Here's the rub: Rather than folding these savings back into the budget soup never to be seen again, reinvest the savings into strategically selected projects that produce the greatest returns. When faced with a hundred things you can do to go green, shortterm savings on investment and achieving metrics beyond compliance become the relevant criteria to use.

THE RIGHT TOOL
In the rush to go green because of the pull of customer demand and the push of new compliance rules, many organizations leap before they think and spend energy, money and valuable time for green initiatives that may have nothing to do with their business, for which their customers could care less, and with outcomes that are not visible because they aren't measurable.

Try something else. Rather than deploying your green initiatives in a "spray and pray" method with hopes that something sticks with stakeholders and reclaims some of your cost, consider reflecting on a few questions first. These baby steps will prevent loss of time, money, and possibly even respect from employees, customers, buyers, and other stakeholders:

 

  1. Reflect on the implications of sustainability. Take the time to explore the meaning and implications of what sustainability will signify in your sector and geographical region, especially in terms of availability of products and value to customers.
  2. Plan ahead. Consider the budget and time of yourself and others, to ensure you don't run out of either funds or energy before you've had a chance to complete your project. Take the time to reflect, plan and ask advice from stakeholders to avoid an embarrassing or costly mistake, so that you can deploy green projects with confidence.
  3. Implement at the level of ability. Instead of taking on all 100 things to go green, choose the right project, right time and with the right outcomes. Whether it's a company of one or thousands of employees, going green is fast becoming a competitive factor in strategic planning, and it's easy to fall into the trap of spray and pray — trying everything and hoping something sticks. Avoid this.

 

 

THE BEST OUTCOME
Obtaining buy-in from the bean counters is essential where sustainable vision meets practical financial planning. Moreover, for the financial community as a whole, going beyond compliance begins to give new meaning to achieving compliance for credit access and fairness.

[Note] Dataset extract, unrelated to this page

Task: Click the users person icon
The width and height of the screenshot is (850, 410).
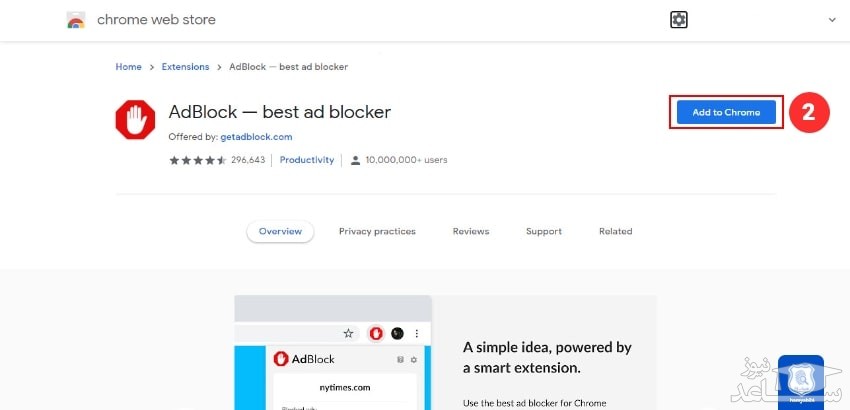Action: click(x=354, y=160)

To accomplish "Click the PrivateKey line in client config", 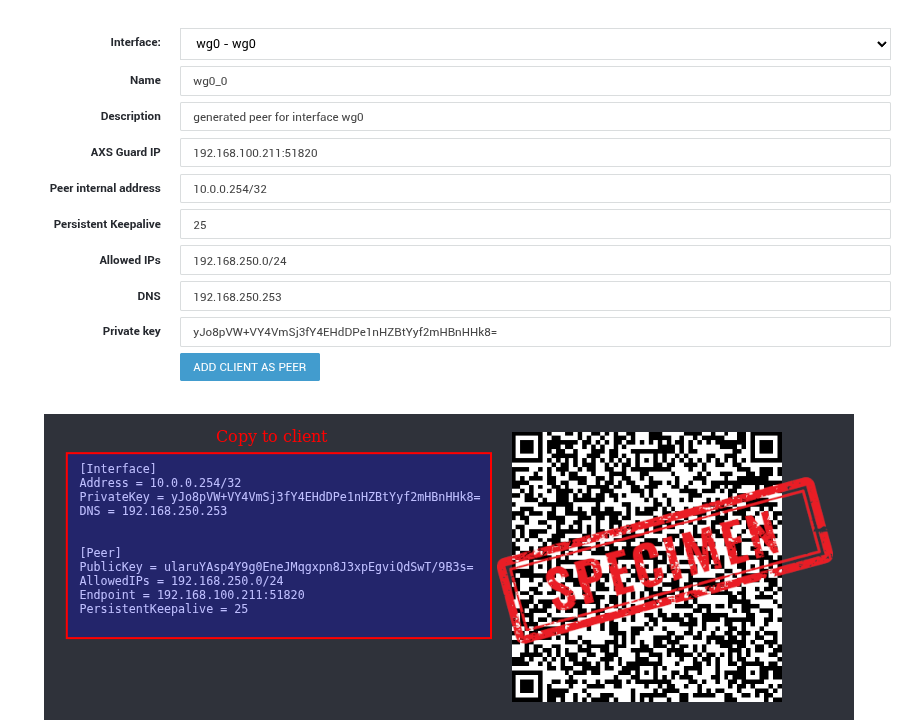I will coord(280,497).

The commitment to community and its economic, social, and environmental well-being is evolving: it's not just talk but a critical success factor for CSR and sustainability metrics to be part of a company's DNA. Each has measurable financial value that can contribute above the bottom line.

So strike while the iron is hot, and go about it the right way. It might take longer to implement a well-thought-out sustainability plan, but it allows the investments to be made in the first place, which is better than a no-go proposition.